I am trying to minimize a cost function using scipy.optimize.minimize, but it is very slow. My function has close to 5000 variables, and so it is not surprising that scipy is slow. However, if there is a parallel version of scipy.optimize.minimize it might help a great deal.

I was wondering if such version of scipy.optimize.minimize exists or if there is any other scipy/numpy tool available for performing minimization of this magnitude. I really appreciate any and all help.

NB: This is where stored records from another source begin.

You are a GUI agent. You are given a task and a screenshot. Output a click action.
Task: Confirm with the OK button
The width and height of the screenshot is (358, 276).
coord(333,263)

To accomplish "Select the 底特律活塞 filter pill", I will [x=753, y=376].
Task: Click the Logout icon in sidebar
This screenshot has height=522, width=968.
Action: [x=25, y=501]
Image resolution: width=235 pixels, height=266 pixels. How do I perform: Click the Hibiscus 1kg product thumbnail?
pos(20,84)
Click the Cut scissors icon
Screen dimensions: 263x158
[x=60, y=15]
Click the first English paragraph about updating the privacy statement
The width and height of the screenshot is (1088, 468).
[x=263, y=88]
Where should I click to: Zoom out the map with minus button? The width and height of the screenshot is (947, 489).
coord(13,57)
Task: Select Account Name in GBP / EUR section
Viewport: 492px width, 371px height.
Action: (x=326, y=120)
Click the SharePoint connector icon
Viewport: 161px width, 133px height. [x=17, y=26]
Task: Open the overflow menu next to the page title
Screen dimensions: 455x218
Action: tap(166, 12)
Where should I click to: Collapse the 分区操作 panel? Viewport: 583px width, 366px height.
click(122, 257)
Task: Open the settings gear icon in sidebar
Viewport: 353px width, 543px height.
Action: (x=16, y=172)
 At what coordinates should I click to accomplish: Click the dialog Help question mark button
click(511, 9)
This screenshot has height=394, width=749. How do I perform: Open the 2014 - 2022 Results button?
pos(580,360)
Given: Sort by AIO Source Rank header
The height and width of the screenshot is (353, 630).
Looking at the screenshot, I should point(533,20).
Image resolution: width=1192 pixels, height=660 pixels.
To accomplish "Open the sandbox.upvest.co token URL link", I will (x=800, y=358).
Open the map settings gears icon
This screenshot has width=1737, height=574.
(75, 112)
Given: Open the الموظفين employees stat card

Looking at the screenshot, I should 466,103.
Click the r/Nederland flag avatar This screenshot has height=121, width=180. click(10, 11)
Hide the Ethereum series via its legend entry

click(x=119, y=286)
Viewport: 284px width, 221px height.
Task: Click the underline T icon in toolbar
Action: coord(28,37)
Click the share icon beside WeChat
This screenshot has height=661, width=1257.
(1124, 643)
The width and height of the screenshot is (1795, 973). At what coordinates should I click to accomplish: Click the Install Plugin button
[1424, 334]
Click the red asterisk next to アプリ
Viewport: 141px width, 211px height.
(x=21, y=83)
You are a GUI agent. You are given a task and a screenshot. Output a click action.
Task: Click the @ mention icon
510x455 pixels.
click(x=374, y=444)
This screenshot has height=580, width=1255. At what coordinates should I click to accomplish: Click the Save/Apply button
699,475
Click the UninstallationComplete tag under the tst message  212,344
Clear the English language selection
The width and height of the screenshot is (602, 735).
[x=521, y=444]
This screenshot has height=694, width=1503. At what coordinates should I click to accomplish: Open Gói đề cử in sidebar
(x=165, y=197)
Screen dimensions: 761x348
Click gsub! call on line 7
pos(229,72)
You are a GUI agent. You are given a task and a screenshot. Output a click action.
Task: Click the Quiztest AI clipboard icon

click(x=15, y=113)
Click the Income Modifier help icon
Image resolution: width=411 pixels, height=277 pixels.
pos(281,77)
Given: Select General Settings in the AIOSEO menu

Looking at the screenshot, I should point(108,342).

Thanks everybody for their comments. This is a constrained minimization using the SLSQP solver. I have already spent a lot of time making sure that the cost function calculation is optimized, so the problem must be in calculation of the gradient or due to constraints. In other words, the amount of time that is spent on function evaluations is a very small fraction of the total time spent on the minimization.

NPL
  • 69
  • 1
  • 3
  • Way too broad! It's important to understand the bottleneck (Which cost functions? Which kind of problem? Unconstrained? Variable-Bounded? Constrained? Which optimizer? Line-searches? Which kind of gradient/hessian calculation? Zero-order, First-oder, Second-order... something in-between like quasi-newton) and also know what kind of speedup parallelization can achieve. What kind of parallelization? Multiprocessing? This would be at most 4 times faster on my system... wow... i would not bother to touch it; but tune my minimization-approach. As stated, there is no useful answer to this question! – sascha Dec 16 '17 at 23:35
  • A big unknown is your objective function. Is it as fast as it can be, given the number of variables? Is it meaningful to pass it a subset of those variables? Could you pass it multiple 'points' (combinations of those 5000 variables)? – hpaulj Dec 16 '17 at 23:54
  • Welcome to StackOverflow. Community rules define, that a high quality question should always explain both **[A] : one's target** ( define what one considers as an acceptable solution ), best in a format of an MCVE - **M**inimum **C**omplete **V**erifiable **E**xample of such a code + data, that live demonstrate the **P**roblem-**u**nder-**R**eview. **[B] :** but also tell others all the efforts -- **What Have You Tried So Far** -- i.e. what one has spent so far to analyse & test it -- So, you might want to rather update your post, so as to better meet the Community Rules and Best Practices. – user3666197 Dec 17 '17 at 05:28
  • FYI, having used **`scipy.optimize`** tools for QuantFX Machine Learning on about ~ **`4.760.000`** synapses sized Neural Networks, the problem is neither in sizing ( `5.000` being ~ 1000x smaller ) nor the library itself, but how to use it both efficiently and at its most powers. Anyway, one can always read the `scipy.optimise` source code to learn all details, if & when necessary. Undoubtedly, very good lessons on software engineering hidden there ( with heaps of FORTRAN legacy being still included there ( as of EoY-2017 ) ... Panta Rhei ). – user3666197 Dec 17 '17 at 05:34
  • Perhaps [this](https://stackoverflow.com/questions/13706624/parallel-many-dimensional-optimization) question could help? – Daniel Dec 17 '17 at 14:46

1 Answers1

3

We implemented a parallel version of scipy.optimize.minimize(method='L-BFGS-B') in the package optimparallel available on PyPI. It can speedup the optimization by evaluating the objective function and the (approximate) gradient in parallel. I have not tested it with 5000 parameters. But, with fewer parameters we observe good parallel scaling.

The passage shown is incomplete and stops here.